I have also had a long talk with Mr. Simpson over the weekend that has served to enlighten me a good deal. What would you think if I did not come back to Canada after the war: but took my discharge over here instead? I have been turning it over in my mind for several months now and I am honestly wondering. Mr. Simpson and I - as you probably have been able to see for yourself, have formed a very fast friendship in the past six months. He is a very interesting man in himself - but above all else, he is the kind of a man whom I could ‘love as a brother'. He is a leader among men and I cannot imagine a nicer way to live than working for and with him. And with his help, I would be assured of a really worthwhile job - though my advancement would depend entirely upon my own efforts, for Mr. Simpson never coddles his protégés, which is a good thing. What he does do is encourage those who need encouragement and create opportunities where - seemingly, none exist. He leads men out of the ‘cul-de-sacs' they have wandered into through no fault of their own, and set them on their feet on a broad straight road again.
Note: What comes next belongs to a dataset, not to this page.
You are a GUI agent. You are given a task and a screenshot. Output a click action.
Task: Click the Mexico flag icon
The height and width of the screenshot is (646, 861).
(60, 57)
Right now, he has been offered a position of grave-responsibility and of the highest political significance. He is turning over in his own mind all the advantages and disadvantages of accepting it and if he does accept, I am nearly certain he will offer me a position of trust with him. It would mean I would probably not get home for about 10 years after the war. I would be living in Central Europe where the probability of political unrest would be very great indeed. It is probable that decisions affecting the lives of at least 100,000,000 people will pass through his hands and many of the problems now affecting the lives of so many of us, will be his responsibility. That is what forms so great an appeal for me, that and his personal acceptance of me as his friend. That - in itself, would be a strong consideration without the appeal of the opportunity he offers. But right now, I have other work of more pressing importance to attend to. There will be time enough to solve this other problem later. I am nearly certain what my answer will be if I am asked though, and I guess you - too, know what I will say.

Well folks, I guess I have run dry for once. Write again soon. The parcel of soap mailed in October arrived safely the other day.